Since the oil boom of the 1970s, our governments have behaved like undisciplined Muslim landlords. They treated loans as income and remittances as a perennial harvest of fiscal subvention. Yet, the Saudi threat is not an impossibility. It is an inescapable eventuality, given the illiquidity of the Saudi economy. Has anyone in the Ministry of Overseas Pakistanis even planned for the absorption of repatriated Pakistanis in our overcrowded, shrunken economy? Or is the ministry concerned only with hosting costly, sterile seminars taunting non-resident Pakistanis to invest in Pakistan?

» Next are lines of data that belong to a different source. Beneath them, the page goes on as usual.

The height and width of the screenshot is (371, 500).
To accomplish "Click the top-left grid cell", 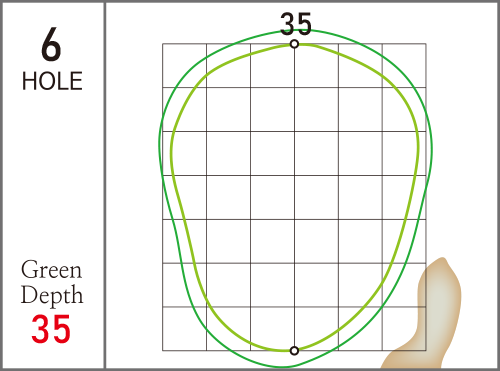I will [184, 65].
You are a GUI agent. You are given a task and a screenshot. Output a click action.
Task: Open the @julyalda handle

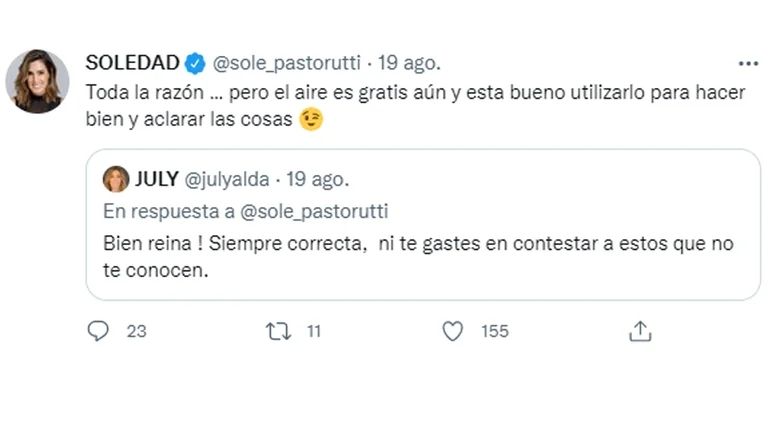pyautogui.click(x=227, y=179)
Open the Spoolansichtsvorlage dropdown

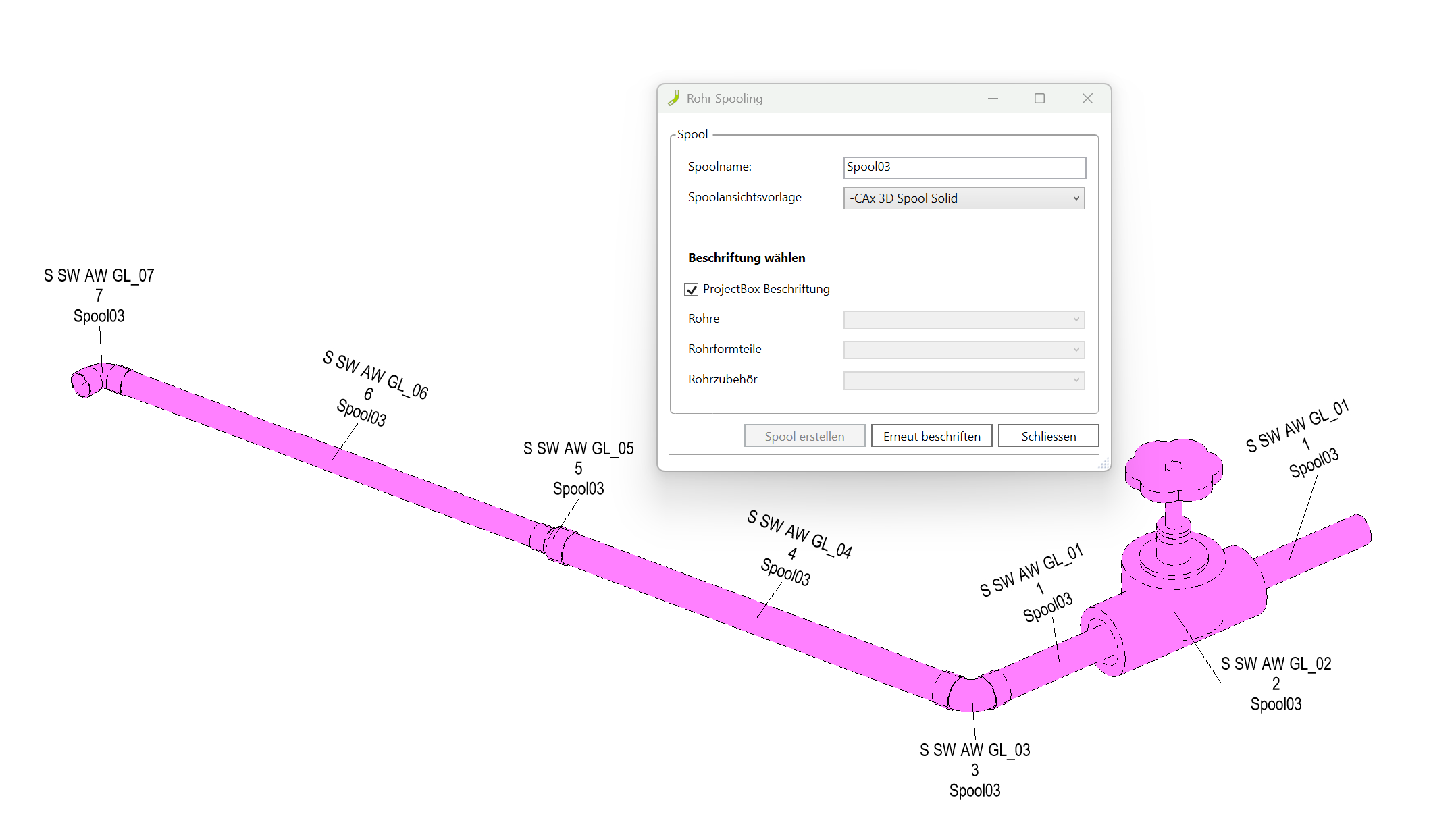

In 2020, two judicial cases of inordinate insignificance will be brought forward into the Supreme Court’s Lists. The first is the special court verdict holding that former president Gen Musharraf committed treason. It has put the PTI government in a quandary. A predecessor’s meat has decomposed into this government’s poison. How can it support a previous dictator without whetting the appetite of a future one?

The second case is a review of the Supreme Court decision on the extension of the army chief. Will the Supreme Court repeat its demand for an appropriate law to determine the tenure of all such salaried employees? Or might it tell parliament to peep across the border at the modifications being made to the Indian Army rules? A new post of chief of defence staff (the counterpart of our chairman joint chiefs of staff) has been created to accommodate the retiring army chief Gen Bipin Rawat, allowing him a tenure up to the age of 65.

Will 2020 be the year Shahbaz Sharif claims the prime ministership? It has been his ambition ever since December 1997, when Nawaz Sharif (then prime minister) hoped to replace president Farooq Leghari, vacating the prime ministership for Shahbaz. Abbaji told them to stay put, and brought in Rafiq Tarar instead.

An in-parliament change could be managed by inducing defections by former PML-N loyalists, now PTI mouthpieces. Remember, 2020 is the Chinese Year of the Rat.

The writer is an author and historian.